=== Section Start ===

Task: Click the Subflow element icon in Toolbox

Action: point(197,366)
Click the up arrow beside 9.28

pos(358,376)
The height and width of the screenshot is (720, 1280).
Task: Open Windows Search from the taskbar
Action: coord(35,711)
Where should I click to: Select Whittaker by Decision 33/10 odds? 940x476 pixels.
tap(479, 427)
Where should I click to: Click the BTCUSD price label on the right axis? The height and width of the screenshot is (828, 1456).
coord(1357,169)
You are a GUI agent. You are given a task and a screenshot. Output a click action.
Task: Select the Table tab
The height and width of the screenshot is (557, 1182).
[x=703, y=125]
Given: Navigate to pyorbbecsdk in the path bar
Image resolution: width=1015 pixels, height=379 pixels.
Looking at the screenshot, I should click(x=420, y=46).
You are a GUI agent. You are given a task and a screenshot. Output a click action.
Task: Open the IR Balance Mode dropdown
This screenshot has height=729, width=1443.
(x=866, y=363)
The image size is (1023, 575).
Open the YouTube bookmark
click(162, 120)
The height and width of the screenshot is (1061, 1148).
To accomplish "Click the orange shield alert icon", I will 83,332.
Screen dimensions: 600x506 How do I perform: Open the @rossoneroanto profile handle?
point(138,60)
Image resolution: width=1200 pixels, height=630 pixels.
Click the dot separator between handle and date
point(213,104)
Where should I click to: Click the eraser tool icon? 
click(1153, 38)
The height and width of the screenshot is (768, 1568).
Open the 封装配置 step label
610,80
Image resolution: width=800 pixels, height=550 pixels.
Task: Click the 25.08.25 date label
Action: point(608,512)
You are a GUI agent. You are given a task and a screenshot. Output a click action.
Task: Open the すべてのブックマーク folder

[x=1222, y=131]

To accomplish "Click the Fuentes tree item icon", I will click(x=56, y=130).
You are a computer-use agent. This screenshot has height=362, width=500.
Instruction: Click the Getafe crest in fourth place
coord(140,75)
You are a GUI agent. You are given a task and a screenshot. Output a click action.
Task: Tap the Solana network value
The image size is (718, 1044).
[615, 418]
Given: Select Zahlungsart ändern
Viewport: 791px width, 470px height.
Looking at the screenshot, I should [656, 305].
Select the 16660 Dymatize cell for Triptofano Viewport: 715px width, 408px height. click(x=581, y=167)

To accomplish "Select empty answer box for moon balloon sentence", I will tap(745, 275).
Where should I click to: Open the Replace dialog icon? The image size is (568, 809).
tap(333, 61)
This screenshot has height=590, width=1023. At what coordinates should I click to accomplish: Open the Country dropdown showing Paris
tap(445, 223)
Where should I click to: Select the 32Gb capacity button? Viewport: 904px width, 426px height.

=== Section End ===

Exercise aim.
Exactly as written, reproduce the lines of the data above from the first line through the line where "Task: Select the Table tab" appears.

Solved problem.
Task: Click the Subflow element icon in Toolbox

Action: point(197,366)
Click the up arrow beside 9.28

pos(358,376)
The height and width of the screenshot is (720, 1280).
Task: Open Windows Search from the taskbar
Action: coord(35,711)
Where should I click to: Select Whittaker by Decision 33/10 odds? 940x476 pixels.
tap(479, 427)
Where should I click to: Click the BTCUSD price label on the right axis? The height and width of the screenshot is (828, 1456).
coord(1357,169)
You are a GUI agent. You are given a task and a screenshot. Output a click action.
Task: Select the Table tab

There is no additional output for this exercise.